# start of Records provided

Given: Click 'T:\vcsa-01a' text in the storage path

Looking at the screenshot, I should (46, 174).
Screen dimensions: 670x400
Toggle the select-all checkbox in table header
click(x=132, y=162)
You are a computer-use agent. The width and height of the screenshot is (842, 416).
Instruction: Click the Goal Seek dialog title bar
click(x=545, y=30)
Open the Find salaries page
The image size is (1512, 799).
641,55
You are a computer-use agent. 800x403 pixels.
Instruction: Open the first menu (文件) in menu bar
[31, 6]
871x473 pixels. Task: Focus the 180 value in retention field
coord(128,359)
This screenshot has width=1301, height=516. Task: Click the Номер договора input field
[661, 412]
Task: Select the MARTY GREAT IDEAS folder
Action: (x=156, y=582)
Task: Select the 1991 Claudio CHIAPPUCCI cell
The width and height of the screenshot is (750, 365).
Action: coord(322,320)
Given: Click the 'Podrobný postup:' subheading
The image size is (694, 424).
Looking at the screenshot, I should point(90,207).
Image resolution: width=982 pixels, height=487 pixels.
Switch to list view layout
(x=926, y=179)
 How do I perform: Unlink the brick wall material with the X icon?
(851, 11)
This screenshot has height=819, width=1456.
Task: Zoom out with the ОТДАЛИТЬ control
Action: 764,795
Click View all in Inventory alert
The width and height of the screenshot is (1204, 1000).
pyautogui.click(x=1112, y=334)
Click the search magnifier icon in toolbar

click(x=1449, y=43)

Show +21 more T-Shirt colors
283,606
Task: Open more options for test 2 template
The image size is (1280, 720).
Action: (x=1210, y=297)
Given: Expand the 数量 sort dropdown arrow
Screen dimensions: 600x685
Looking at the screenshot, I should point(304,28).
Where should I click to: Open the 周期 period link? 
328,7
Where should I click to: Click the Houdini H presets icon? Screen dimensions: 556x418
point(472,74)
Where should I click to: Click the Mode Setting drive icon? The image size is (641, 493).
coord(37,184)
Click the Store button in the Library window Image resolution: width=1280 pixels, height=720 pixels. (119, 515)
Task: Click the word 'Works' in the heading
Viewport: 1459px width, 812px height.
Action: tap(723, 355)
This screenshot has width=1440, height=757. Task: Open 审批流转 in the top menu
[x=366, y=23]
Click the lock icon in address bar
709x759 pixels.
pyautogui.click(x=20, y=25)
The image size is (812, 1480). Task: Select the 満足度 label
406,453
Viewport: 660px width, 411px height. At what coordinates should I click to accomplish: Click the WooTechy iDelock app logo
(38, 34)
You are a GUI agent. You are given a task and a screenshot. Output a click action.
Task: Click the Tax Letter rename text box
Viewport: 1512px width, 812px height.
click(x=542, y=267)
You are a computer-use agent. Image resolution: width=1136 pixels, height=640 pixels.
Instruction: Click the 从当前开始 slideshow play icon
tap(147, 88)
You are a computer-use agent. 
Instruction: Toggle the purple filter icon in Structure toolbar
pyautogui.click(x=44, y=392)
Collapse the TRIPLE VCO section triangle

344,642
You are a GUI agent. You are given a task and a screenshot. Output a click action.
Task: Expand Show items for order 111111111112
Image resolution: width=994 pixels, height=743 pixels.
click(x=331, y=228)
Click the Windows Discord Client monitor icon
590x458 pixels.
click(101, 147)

# end of Records provided

> _Set task_
Start at the first line of the data and copy each line verbatim, stopping after the line that contains "coord(128,359)".

> _Task result_
Given: Click 'T:\vcsa-01a' text in the storage path

Looking at the screenshot, I should (46, 174).
Screen dimensions: 670x400
Toggle the select-all checkbox in table header
click(x=132, y=162)
You are a computer-use agent. The width and height of the screenshot is (842, 416).
Instruction: Click the Goal Seek dialog title bar
click(x=545, y=30)
Open the Find salaries page
The image size is (1512, 799).
641,55
You are a computer-use agent. 800x403 pixels.
Instruction: Open the first menu (文件) in menu bar
[31, 6]
871x473 pixels. Task: Focus the 180 value in retention field
coord(128,359)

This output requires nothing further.